A) Expression levels of CCND1 and GLUT1 (SLC2A1) transcripts of undifferentiated PC12 cells stably expressing an empty vector (EV), the indicated HIF2A mutants (Ser71Tyr=71Y, Pro531Thr=T, Pro531Leu=L, Pro531Ser=S) or a wild-type (P) HIF2A construct by quantitative real time PCR (qRT-PCR). Samples were run in triplicate and experiment was repeated twice. Results are shown as the average and bars represent standard error of the means. Values of EV-expressing cells were set to 1(*indicates statistical significance between each HIF2A-mutant and empty vector at p <0.05; ** indicates statistical significance between each HIF2A-mutant and an empty vector at p <0.001). B) Expression levels of NPY and CHGA transcripts by qRT-PCR of PC12 cells stably expressing the designated HIF2A constructs or an empty vector (EV) after 7 days exposure to 50ng/ml NGF (*p<0.001 EV vs. all mutants, **p<0.0001 EV vs. all mutants), performed as in (A). C) Expression of NPY, dHAND, OCT4 and NANOG transcripts in HIF2A-mutated paraganglioma from sample 9 along with other pheochromocytomas carrying mutations of VHL, SDHB or NF1 genes. Samples were run in triplicate.
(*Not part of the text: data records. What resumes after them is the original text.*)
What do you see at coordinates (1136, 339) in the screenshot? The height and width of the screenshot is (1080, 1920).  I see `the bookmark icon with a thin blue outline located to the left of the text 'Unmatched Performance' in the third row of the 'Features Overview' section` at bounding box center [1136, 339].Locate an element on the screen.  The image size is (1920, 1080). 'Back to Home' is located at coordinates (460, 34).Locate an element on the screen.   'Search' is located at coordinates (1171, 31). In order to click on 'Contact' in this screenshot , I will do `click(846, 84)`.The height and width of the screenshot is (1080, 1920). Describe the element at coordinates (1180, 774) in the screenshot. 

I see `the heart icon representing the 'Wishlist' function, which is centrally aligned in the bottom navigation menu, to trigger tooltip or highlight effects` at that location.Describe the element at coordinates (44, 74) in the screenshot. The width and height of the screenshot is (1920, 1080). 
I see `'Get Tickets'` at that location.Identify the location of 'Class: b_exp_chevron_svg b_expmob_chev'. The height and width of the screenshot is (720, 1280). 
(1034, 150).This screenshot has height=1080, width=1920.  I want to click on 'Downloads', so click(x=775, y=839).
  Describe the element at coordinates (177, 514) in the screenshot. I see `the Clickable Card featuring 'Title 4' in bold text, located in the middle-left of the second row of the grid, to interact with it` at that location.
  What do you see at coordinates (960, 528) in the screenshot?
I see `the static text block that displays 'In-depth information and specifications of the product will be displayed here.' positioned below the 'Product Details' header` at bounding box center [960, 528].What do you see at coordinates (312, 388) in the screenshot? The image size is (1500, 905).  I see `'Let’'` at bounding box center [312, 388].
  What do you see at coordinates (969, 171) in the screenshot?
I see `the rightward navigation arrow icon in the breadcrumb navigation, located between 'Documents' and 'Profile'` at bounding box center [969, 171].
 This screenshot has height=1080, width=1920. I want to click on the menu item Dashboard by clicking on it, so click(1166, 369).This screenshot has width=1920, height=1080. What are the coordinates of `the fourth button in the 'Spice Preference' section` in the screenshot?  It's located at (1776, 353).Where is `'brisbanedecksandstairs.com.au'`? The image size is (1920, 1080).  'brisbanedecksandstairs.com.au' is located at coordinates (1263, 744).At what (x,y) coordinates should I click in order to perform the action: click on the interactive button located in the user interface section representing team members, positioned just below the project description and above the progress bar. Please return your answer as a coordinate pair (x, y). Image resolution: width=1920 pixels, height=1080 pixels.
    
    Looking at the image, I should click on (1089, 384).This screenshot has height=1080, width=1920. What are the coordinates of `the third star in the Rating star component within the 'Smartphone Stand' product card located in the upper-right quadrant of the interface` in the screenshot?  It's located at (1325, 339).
Results are shown as the average and bars represent standard error of the means. Values of NF1 samples were set to 1. All results were statistically significant between the HIF2A-mutant tumor and NF1 at p<0.01* or p<0.001**) D) Expression of stemness-related genes JAGGED2, KRT19, SOX9 and CHD2 in transcripts obtained from microarray-based profiling of combined HIF2A-mutant tumors (37 and 208= HIF2) in comparison with pheochromocytomas mutated for NF1, TMEM17 genes (C2=cluster 2) and VHL, SDHB, SDHD genes (C1= cluster 1), as detailed in Methods. Values of the C2 cluster samples have been set to 1 (* indicates statistically significant difference between HIF2A-mutant and C2 tumors; ** indicates statistically significant difference between HIF2A-mutant samples and both C1- and C2- tumors, at p<0.05).